#### Directions for this task:
Lines of the listing that contain "место" need to be copied.

#### Data for this task:
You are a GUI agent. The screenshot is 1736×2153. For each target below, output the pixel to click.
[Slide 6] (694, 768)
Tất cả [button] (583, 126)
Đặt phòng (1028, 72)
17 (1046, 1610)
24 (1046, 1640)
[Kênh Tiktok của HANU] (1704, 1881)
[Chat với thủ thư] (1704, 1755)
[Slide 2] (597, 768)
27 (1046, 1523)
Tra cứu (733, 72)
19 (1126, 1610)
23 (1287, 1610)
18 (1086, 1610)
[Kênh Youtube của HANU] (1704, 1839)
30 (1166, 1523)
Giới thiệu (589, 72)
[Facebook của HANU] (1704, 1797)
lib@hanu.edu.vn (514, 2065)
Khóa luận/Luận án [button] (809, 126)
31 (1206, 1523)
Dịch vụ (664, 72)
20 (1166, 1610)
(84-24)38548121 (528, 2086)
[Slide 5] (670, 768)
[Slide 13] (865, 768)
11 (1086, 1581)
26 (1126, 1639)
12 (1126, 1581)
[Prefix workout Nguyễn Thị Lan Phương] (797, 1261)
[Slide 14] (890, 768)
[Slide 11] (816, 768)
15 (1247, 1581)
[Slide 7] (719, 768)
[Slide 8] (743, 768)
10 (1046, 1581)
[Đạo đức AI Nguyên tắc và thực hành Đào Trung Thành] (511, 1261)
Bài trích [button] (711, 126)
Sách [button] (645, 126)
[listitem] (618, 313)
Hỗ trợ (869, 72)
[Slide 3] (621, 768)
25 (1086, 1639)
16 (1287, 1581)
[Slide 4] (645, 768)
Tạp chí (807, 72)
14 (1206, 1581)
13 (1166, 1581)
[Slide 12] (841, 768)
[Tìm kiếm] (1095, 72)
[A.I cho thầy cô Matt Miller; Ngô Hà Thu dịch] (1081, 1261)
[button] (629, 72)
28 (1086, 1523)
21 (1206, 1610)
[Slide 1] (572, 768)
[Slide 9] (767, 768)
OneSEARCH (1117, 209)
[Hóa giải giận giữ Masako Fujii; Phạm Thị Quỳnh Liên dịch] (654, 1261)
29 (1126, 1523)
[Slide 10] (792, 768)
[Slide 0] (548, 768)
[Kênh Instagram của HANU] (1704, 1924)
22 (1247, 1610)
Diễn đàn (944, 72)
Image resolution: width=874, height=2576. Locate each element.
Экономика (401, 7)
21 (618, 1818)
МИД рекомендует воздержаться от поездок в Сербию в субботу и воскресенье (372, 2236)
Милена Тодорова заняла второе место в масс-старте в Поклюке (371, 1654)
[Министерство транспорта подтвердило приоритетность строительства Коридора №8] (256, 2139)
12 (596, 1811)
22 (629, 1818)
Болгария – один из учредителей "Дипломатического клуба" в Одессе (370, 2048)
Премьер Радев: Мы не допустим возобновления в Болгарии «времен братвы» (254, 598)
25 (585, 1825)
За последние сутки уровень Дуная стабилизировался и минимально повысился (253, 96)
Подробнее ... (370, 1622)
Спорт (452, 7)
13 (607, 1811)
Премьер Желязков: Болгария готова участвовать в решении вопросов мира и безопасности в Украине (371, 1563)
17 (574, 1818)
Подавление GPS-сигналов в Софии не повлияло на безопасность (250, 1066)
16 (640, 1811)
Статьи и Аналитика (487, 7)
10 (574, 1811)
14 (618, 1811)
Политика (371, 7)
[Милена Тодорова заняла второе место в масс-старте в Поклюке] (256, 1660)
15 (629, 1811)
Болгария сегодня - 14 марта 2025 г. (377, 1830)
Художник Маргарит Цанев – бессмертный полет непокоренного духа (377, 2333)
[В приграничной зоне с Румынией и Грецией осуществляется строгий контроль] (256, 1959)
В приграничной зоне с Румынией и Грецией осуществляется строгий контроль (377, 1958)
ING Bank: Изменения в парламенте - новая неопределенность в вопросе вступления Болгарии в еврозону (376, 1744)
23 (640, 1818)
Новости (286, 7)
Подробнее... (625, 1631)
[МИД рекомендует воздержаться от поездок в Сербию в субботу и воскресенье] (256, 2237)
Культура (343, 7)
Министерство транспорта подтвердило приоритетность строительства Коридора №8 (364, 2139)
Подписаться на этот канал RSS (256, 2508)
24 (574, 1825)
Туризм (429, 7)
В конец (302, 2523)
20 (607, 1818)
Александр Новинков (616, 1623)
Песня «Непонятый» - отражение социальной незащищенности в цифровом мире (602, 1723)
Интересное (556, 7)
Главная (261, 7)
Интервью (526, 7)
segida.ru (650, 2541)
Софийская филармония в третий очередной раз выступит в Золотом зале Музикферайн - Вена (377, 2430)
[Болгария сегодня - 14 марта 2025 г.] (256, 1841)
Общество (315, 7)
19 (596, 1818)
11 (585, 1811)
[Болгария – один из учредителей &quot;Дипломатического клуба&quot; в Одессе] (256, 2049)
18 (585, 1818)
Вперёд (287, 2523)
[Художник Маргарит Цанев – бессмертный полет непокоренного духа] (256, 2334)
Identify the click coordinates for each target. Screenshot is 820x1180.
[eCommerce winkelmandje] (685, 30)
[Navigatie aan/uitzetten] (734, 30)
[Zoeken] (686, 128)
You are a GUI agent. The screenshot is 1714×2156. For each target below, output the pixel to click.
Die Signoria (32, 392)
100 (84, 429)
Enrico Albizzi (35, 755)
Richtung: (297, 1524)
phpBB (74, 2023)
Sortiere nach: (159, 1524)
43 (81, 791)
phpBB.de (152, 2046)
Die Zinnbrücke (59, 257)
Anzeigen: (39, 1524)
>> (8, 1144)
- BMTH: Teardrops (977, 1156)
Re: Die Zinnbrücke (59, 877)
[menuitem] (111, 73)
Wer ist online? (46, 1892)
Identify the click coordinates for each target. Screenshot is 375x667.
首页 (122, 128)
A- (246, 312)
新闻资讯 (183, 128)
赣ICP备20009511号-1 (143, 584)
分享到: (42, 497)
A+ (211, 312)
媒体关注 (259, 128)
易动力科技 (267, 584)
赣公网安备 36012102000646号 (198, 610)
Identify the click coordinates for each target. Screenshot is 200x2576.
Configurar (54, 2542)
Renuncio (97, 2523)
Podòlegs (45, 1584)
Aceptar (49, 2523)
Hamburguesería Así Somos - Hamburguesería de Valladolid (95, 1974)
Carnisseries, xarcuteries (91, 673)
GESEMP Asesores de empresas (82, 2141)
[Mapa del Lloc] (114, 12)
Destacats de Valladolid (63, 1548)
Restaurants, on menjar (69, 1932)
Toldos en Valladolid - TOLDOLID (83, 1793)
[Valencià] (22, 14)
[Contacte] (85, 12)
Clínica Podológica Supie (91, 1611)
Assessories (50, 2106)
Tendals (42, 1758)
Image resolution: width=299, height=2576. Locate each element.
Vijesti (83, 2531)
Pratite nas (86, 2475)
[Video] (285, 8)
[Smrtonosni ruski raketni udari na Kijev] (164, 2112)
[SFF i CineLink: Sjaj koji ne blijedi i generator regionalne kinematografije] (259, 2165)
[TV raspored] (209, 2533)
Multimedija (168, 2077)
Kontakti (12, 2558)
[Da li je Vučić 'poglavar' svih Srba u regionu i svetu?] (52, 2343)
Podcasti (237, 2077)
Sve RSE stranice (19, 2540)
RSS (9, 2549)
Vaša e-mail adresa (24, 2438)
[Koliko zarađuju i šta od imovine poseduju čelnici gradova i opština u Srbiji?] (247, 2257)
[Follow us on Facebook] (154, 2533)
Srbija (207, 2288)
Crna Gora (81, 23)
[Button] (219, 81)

#### Exercise result:
Милена Тодорова заняла второе место в масс-старте в Поклюке (371, 1654)
[Милена Тодорова заняла второе место в масс-старте в Поклюке] (256, 1660)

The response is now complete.